Tuesday, February 9, 2016

PT-2 Trust God's Word (Hab. 2:4-5)


SPIRITUAL DIARY FOR 2/9/2016 7:29 PM

My Worship Time                                                         Focus:  PT-2 Trust God’s Word (The Just)

Bible Reading & Meditation                                     Reference:  Habakkuk 2:4-5

Message of the verses:  “4 “Behold, as for the proud one, His soul is not right within him; But the righteous will live by his faith.  5 "Furthermore, wine betrays the haughty man, So that he does not stay at home. He enlarges his appetite like Sheol, And he is like death, never satisfied. He also gathers to himself all nations And collects to himself all peoples.”

We continue to look at these two very important verse in the Word of God and we trust that the Holy Spirit will teach us from them.  Now I have mentioned that verse four is quoted three times in the New Testament, in the book of Romans and in 1:17 where the emphasis is on the just, or in case of our use of the NASB it is on “the righteous,” and then in the book of Galatians where it is found in 3:11 where the emphasis is on “shall live,” and then in the book of Hebrews where it is found in 10:38, where the emphasis is on “by faith” which should cause no surprise to us for the eleventh chapter of the book of Hebrews is many times called the “faith chapter.”

Dr.

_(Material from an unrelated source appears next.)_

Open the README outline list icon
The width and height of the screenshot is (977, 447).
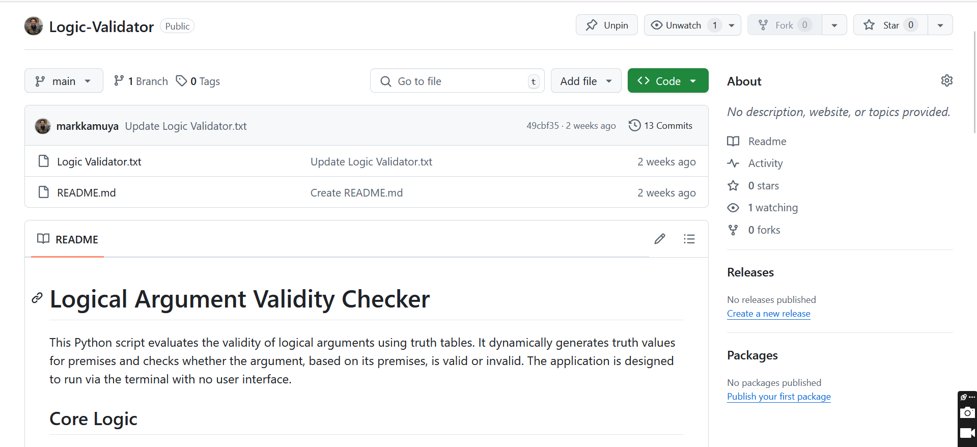click(x=689, y=239)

Wiersbe writes “This is the first of three wonderful assurances that God gives in this chapter to encourage His people.  This one emphasizes God’s grace, because grace and faith always go together.  Habakkuk 2:14 emphasizes God’s glory and assures us that, though this world is now filled with violence and corruption (Gen. 6:5, 1-13), it shall one day be filled with God’s glory.  The third assurance is in Habakkuk 2:20 and emphasizes God’s government.  Empires may rise and fall, but God is on His holy throne, and He is King of Kings and Lord of Lords.

“The just shall live by his faith’ was the watchword of the Reformation, and they may well be the seven most important monosyllables in all of church history.  It was verse 4, quoted in Romans 1:17, that helped to lead Martin Luther into the truth of justification by faith. ‘This text,’ said Luther ‘was to me the true gate of Paradise.’”  I have to say that I had kind of a watered down situation a few years back that reminds me in a very small way what Luther was talking about here.  The church I attended for many, many years, in my opinion and a lot of others opinion was heading the wrong way and I put up with it for five years before going the first time to the church I now attend.  I remember the first Sunday that I attended this new church, and to me it was like wondering around in the desert for five years and suddenly coming upon an oasis.  Martin Luther’s experience was far longer and far more reaching than mine, but from my experience I can better understand his.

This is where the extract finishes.